Released on Thursday, the survey indicated that the average amount paid to beneficiaries was about shs24 million which is not enough to sustain them.

The average age of the beneficiaries was 50 years.

“However, 60% received less than shs10 million and 83%nof the values was shared among just 25% of the beneficiaries. This shows that NSSF benefits are not sufficient for retirement; members need to be educated on how to multiply the meagre benefits in order to survive on them for longer,” the report said.

The report also indicated that in terms of expenditure, most(40%) beneficiaries spent the money got from NSSF on education of their children or their own while 34% and 33% spent their benefits on buying land and improving houses respectively.

The survey also indicated that 28% of the beneficiaries spent their NSSF benefit in investments like businesses, agriculture, trade, services and manufacturing among others whereas 16% spent it on food.

“ Members who venture into business face the most uncertain prospects due to the high business failure rate especially for new micro enterprises. Some expressed regrets,” the report said.
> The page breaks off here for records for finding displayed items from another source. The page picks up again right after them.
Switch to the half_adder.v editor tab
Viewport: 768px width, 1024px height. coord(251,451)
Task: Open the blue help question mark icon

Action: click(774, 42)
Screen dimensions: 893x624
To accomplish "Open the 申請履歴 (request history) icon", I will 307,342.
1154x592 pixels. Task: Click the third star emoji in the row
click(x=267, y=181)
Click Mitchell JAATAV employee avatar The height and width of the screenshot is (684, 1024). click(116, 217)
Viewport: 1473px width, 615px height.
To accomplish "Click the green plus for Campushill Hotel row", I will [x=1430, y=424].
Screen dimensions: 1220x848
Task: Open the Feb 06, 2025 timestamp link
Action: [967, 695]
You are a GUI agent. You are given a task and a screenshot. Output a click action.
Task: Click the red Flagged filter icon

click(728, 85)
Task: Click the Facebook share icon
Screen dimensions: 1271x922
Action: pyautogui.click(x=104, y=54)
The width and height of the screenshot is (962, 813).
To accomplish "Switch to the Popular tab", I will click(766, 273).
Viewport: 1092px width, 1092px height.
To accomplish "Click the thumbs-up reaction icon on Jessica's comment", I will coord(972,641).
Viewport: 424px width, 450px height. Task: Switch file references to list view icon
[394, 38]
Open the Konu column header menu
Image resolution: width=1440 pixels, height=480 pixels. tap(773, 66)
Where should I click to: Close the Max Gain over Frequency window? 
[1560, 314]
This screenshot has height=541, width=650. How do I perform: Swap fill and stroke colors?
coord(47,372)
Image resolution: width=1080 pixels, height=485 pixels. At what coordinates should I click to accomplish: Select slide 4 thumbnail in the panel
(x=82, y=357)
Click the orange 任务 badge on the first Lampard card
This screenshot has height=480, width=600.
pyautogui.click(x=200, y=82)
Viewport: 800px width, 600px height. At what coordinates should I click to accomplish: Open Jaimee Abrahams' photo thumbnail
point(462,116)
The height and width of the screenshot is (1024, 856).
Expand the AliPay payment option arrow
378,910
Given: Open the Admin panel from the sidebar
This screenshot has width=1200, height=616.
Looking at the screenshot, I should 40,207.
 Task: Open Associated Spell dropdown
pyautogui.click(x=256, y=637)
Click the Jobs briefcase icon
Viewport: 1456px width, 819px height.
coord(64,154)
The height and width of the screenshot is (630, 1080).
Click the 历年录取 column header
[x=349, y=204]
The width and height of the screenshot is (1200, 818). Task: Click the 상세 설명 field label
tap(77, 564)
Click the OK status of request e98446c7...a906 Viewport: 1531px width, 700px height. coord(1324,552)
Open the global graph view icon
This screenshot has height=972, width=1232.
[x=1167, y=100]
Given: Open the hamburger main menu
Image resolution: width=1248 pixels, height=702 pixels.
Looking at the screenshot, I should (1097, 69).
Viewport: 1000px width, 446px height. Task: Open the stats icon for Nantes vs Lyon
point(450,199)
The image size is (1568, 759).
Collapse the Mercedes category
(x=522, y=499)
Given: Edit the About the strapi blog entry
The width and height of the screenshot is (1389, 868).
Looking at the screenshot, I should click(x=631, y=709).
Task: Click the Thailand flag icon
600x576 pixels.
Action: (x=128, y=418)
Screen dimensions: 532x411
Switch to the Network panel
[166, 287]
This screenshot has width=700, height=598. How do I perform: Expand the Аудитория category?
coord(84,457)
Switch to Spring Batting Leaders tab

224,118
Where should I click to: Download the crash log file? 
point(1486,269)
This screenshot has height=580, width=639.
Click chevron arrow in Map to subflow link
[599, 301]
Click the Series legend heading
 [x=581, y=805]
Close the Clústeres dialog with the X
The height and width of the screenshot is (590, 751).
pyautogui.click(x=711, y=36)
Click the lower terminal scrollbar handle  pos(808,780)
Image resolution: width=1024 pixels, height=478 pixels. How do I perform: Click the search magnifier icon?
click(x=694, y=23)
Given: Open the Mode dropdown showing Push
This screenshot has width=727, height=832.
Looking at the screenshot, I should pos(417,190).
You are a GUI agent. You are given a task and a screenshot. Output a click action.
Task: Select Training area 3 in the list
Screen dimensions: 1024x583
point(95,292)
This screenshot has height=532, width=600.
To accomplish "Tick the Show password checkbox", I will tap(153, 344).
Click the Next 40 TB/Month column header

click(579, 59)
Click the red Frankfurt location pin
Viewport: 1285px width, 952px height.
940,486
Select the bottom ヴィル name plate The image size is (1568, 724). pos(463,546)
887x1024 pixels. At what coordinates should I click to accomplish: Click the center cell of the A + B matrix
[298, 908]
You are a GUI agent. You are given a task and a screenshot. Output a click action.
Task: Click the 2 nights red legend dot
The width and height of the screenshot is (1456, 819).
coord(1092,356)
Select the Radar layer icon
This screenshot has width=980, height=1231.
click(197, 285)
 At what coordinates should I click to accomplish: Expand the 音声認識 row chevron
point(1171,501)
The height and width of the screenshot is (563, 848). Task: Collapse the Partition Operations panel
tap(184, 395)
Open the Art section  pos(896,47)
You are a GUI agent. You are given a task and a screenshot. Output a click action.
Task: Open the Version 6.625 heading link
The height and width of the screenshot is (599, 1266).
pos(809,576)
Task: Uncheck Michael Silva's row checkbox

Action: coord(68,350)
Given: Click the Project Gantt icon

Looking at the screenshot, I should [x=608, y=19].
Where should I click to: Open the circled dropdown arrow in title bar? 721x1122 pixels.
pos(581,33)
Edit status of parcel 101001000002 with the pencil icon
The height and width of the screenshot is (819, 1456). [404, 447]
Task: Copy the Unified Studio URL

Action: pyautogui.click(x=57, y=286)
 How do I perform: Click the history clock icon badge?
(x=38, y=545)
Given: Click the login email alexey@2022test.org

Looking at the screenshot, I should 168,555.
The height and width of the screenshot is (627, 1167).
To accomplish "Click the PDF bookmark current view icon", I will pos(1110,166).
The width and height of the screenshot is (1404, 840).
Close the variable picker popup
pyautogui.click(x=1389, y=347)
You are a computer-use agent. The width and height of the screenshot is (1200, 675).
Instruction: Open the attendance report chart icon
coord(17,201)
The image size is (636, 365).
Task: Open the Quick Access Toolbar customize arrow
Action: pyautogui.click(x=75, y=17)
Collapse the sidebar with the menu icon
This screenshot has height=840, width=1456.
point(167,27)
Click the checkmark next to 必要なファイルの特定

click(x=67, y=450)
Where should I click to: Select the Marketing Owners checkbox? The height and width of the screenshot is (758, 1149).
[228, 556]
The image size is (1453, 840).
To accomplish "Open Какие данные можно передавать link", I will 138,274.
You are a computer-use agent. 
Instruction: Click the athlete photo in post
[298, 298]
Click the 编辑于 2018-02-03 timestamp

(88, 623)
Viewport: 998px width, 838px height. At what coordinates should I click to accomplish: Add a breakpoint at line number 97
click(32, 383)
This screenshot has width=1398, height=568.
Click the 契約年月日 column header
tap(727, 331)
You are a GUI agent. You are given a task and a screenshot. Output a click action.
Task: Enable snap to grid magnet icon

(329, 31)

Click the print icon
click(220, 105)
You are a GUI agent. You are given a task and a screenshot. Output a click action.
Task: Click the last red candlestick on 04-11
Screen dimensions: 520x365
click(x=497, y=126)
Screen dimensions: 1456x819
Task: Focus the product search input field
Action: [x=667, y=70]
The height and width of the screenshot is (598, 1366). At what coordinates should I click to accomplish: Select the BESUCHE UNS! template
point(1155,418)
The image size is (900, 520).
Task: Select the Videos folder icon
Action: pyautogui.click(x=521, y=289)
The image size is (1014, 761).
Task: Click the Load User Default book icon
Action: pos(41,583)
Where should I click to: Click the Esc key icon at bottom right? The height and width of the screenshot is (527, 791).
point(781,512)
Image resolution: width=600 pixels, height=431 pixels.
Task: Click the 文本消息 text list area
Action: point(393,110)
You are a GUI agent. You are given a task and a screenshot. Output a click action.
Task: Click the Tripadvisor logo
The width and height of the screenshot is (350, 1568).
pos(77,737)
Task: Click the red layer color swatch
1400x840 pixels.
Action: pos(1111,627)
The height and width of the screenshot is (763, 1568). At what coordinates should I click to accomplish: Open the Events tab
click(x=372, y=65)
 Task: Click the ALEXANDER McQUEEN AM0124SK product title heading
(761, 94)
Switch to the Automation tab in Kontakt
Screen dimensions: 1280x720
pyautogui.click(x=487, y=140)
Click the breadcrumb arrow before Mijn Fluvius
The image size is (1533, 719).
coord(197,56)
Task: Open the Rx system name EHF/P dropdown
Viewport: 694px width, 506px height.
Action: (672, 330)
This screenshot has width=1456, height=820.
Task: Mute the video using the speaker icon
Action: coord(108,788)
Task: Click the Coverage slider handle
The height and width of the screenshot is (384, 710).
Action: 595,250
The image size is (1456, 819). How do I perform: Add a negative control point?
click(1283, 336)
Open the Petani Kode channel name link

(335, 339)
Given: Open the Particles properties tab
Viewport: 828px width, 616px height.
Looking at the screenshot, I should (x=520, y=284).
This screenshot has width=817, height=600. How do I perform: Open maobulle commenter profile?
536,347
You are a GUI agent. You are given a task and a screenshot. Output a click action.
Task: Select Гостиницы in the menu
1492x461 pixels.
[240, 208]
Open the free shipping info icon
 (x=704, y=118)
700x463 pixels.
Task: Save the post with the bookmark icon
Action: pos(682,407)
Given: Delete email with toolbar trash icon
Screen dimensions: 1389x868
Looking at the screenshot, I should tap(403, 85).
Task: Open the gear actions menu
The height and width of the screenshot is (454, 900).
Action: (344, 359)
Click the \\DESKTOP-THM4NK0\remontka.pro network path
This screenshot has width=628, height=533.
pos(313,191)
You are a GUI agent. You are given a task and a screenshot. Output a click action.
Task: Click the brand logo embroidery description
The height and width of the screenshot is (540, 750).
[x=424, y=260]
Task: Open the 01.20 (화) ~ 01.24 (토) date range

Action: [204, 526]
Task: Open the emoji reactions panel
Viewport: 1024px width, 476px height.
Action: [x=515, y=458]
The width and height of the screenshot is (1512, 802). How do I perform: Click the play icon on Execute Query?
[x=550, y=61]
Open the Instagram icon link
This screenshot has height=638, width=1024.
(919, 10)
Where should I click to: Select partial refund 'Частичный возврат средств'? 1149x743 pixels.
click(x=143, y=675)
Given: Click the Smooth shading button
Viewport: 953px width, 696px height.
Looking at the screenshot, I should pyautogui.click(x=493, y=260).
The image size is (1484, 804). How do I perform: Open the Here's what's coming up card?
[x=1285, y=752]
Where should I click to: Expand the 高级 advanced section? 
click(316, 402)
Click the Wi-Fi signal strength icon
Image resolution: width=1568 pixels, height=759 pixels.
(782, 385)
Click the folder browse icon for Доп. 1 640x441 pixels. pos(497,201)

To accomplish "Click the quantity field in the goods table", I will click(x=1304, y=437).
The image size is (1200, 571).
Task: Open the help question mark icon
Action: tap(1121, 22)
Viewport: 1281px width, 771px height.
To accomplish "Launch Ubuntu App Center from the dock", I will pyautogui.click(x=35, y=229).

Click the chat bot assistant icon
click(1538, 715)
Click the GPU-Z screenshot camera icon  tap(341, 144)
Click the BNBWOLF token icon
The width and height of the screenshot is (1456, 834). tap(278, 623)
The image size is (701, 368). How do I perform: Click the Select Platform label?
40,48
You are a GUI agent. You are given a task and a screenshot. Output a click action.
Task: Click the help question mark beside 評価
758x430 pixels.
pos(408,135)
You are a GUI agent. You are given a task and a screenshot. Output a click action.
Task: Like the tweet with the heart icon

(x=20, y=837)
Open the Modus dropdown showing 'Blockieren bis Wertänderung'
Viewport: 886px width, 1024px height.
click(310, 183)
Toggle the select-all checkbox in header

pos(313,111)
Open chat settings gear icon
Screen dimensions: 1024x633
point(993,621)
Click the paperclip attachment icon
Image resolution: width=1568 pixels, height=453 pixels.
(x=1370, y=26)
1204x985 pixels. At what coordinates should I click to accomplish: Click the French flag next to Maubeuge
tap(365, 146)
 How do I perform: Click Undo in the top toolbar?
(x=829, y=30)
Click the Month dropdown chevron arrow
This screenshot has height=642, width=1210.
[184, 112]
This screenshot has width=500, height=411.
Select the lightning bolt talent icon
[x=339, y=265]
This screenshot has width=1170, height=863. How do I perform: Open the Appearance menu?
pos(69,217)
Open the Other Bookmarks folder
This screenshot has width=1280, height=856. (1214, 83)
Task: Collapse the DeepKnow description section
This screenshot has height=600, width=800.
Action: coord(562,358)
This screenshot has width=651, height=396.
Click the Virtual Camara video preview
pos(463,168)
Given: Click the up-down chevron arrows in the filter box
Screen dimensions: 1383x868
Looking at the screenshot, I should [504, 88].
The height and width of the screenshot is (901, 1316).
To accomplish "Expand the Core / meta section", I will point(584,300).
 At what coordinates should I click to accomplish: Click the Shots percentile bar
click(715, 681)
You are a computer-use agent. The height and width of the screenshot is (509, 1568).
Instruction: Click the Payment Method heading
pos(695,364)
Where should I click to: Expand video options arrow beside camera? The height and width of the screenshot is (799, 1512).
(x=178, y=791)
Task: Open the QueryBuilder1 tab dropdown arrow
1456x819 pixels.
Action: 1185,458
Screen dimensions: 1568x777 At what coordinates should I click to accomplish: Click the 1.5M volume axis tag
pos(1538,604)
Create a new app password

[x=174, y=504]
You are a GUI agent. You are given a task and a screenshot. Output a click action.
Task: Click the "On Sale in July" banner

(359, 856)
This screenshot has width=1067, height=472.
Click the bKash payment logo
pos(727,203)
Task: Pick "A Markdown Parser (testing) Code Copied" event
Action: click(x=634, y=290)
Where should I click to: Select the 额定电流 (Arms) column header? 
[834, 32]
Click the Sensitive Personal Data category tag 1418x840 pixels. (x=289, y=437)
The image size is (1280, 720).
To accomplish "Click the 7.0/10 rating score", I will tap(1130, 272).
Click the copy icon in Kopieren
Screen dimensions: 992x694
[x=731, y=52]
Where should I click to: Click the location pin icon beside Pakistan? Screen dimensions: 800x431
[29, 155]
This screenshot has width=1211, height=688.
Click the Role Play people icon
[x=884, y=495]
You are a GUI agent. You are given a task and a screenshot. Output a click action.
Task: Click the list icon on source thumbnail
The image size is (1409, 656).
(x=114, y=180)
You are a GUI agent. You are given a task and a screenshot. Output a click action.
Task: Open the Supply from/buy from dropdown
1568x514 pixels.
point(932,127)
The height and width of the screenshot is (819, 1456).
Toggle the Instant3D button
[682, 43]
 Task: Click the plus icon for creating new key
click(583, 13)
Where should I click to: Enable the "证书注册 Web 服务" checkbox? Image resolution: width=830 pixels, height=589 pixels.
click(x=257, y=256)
“Education, buying land, building a house and investing in a business were the

leading benefit usage lines. This explains the critical role entrepreneurship, business and financial literacy skills play for the beneficiary given that many shall inevitably end up venturing into business when they receive their benefits.”

Recommendations

The survey opined that retirees need more than NSSF to survive in retirement.

“The need of life after retirement are not being met by just the NSSF benefits but through a combination of other strategies. 45% continue to work past the retirement age and 4% are even seeking employment well into retirement while just 18% could sit back and claim to be retired or unable to work,” the survey noted.

It also suggested that retirees should invest in the real economy and not in financial instruments.

“The small tickets size of the investments made imply that the modest

returns available on the financial markets do not attract members to invest there, this is coupled with a possible low level of familiarity and awareness of these options.”